This is the first in a three part series
I happened across this video on the TED.com network. In it, professor Hans Rosling demonstrates a number of good practices in conveying information to an audience in an understandable and innovative fashion.
It’s also quite enjoyable to watch him really interact with his data. The whole video is viewable here. It’s about 20 minutes long but quite worth it. What follows are a series of screenshots that explain some of the highlights of his techniques for information display.
1. This screen shows child survival as a function of GDP per capita. In other words, it answers the question: is there a link between how much money you make and health? The answer, viewable inthe graph below, is a clear yes, indicated by the linear progression of countries up the right hand side of the graph.
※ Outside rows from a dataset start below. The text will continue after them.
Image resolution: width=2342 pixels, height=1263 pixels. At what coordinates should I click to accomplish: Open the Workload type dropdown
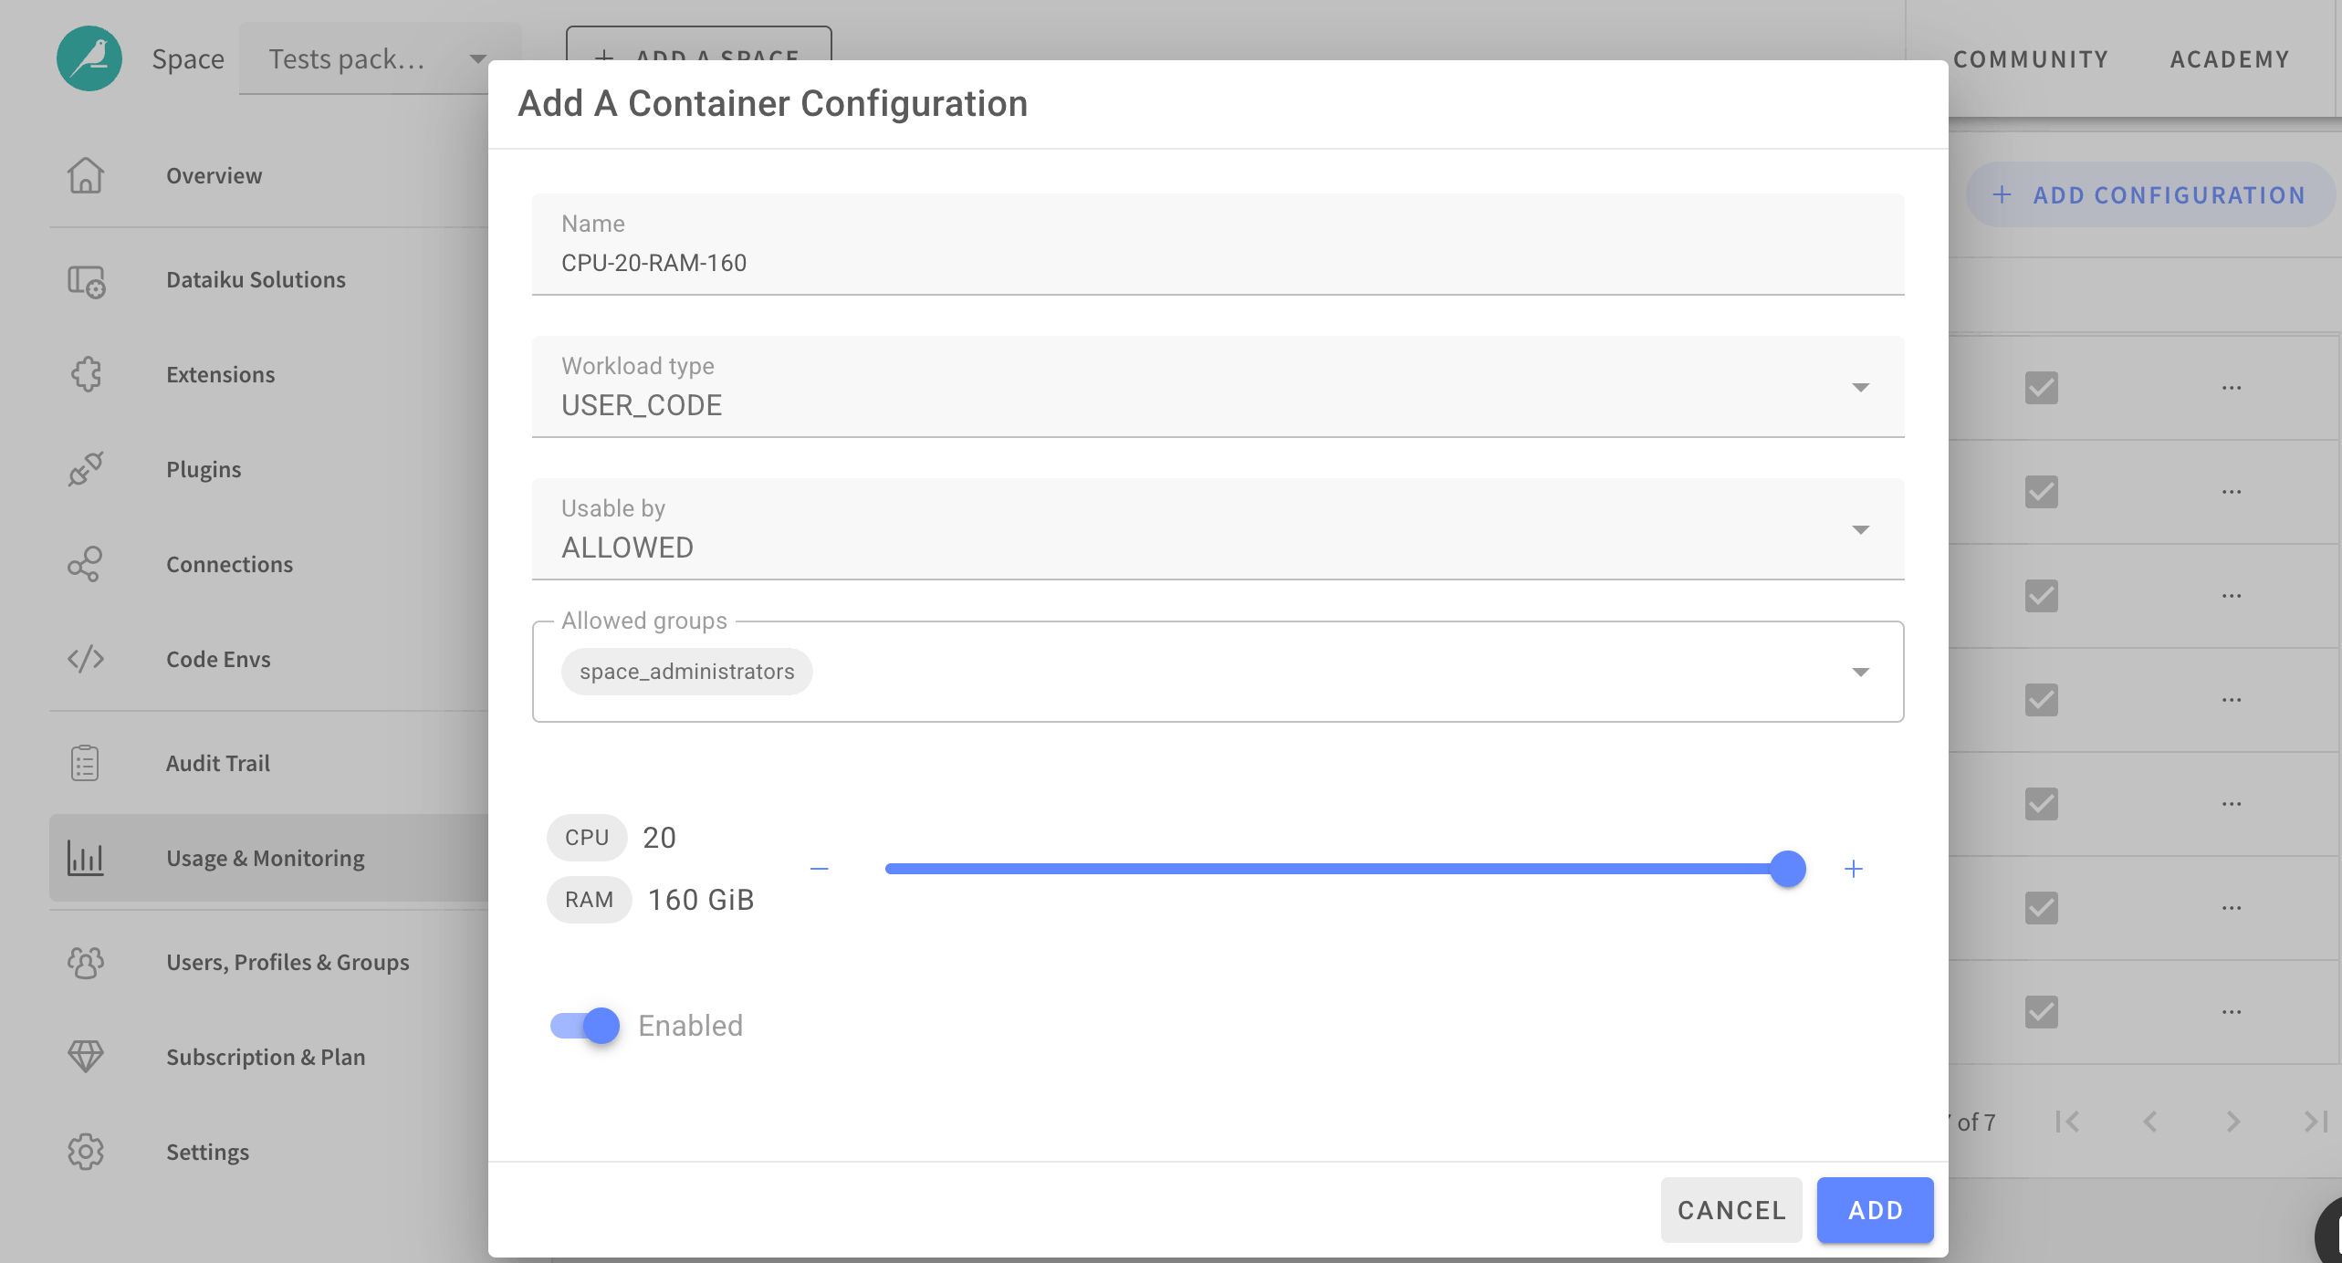(x=1861, y=387)
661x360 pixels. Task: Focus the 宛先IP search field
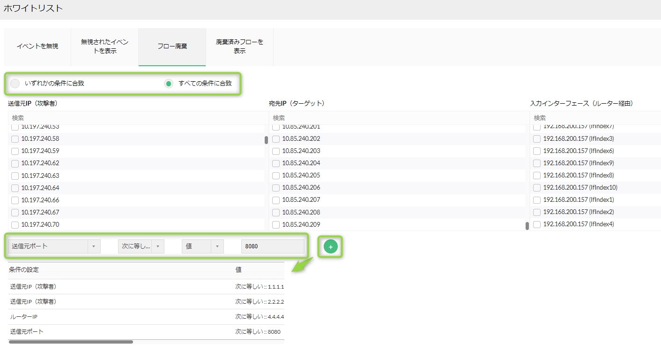[397, 118]
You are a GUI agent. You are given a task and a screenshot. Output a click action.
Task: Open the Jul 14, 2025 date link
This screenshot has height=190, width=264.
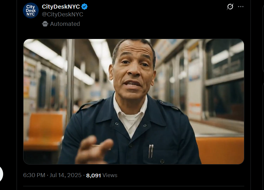(66, 175)
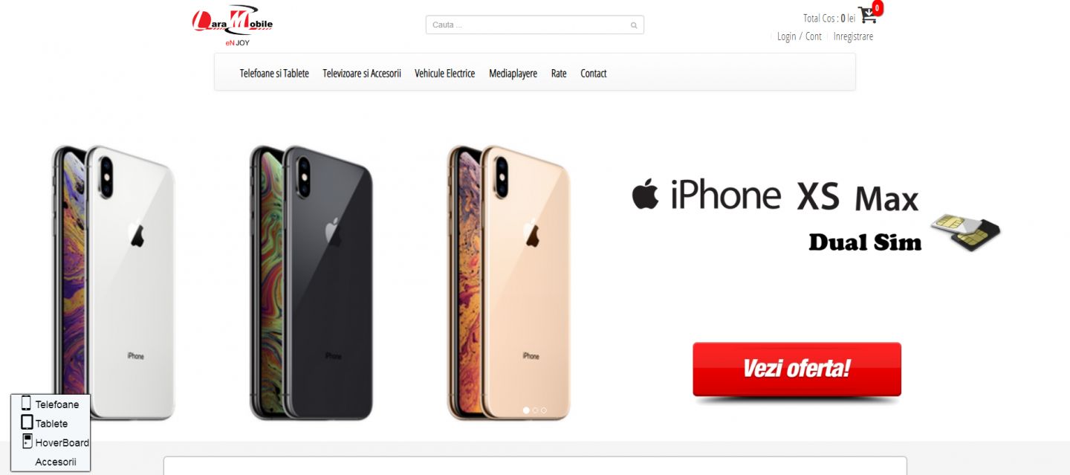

This is a clear graph, showing a lot of data in an organized fashion: mortality rates, GDP per capita and country population (the size of the bubble) are all visible. Notice all this data is for one year, 1962.
2. What makes this simulation great, however, is that it progresses from 1962 all the way to the present. It is particularly in the video. Here I show the end state at around year 2000, which shows that many countries have progressed up the wealth and health ladders. (There are also more countries in existence!)
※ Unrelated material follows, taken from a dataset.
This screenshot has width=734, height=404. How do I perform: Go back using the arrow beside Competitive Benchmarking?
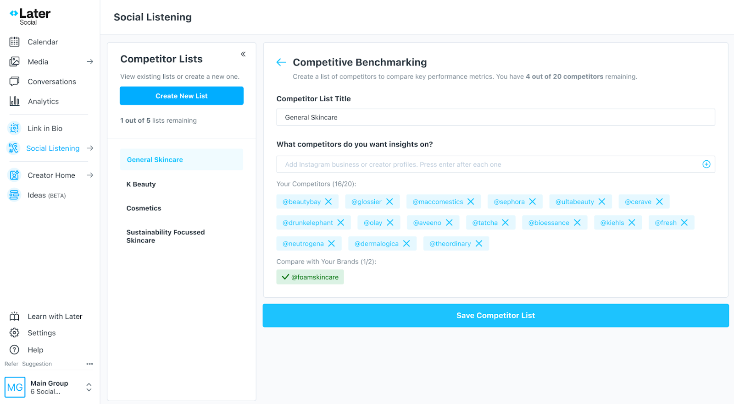281,62
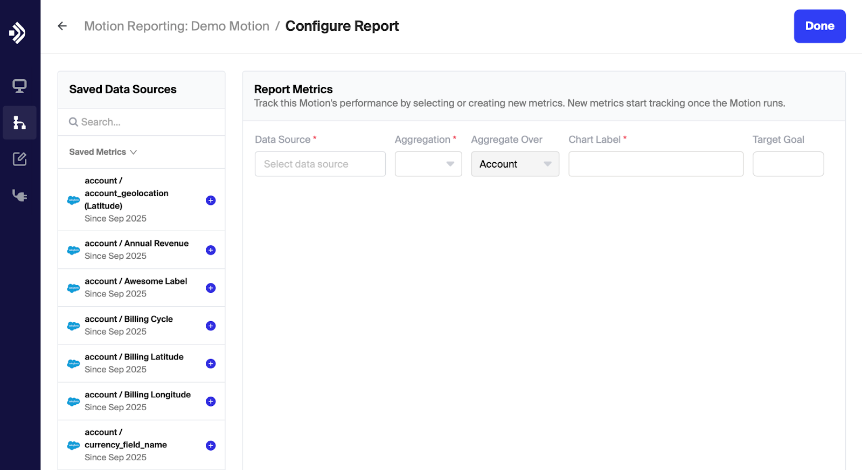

3. Now for a separate graph. This one shows the relationship between life expectancy and fertility rates. Like the graph above, this one shows an amazing amount of data. He does not sacrifice accuracy in the name of trying to make his presentation understandable to the layperson. Instead, he has used good design and a judicious amount of explanation to make the data speak for itself.
Looking at the data, then, compare the situation in the graph from 1977…
4. … with the amazing change in 1999. Prof. Rosling gets very excited at this point, calling it “a completely different world” from 1977. He’s right: nearly every major country has increased it’s life expectancy and decreased it’s fertility rates.
5. Look at how involved Rosling is in his data! He’s interacting with the data, not merely talking about it. By displaying it in easy-to-understand terms, he is able to draw in his audience to interact with the data and think for themselves.
- Animated graphs can help show data over multiple time periods — it makes intuitive sense for events that unfold in time to be animated.
- Do not sacrifice data accuracy or quality in order to make analysis understandable — no matter if you are talking to experts or laypeople. Do not dumb down; instead, lift all up to a higher intellectual level by using smart design. Treat people as smart, and they will be smart.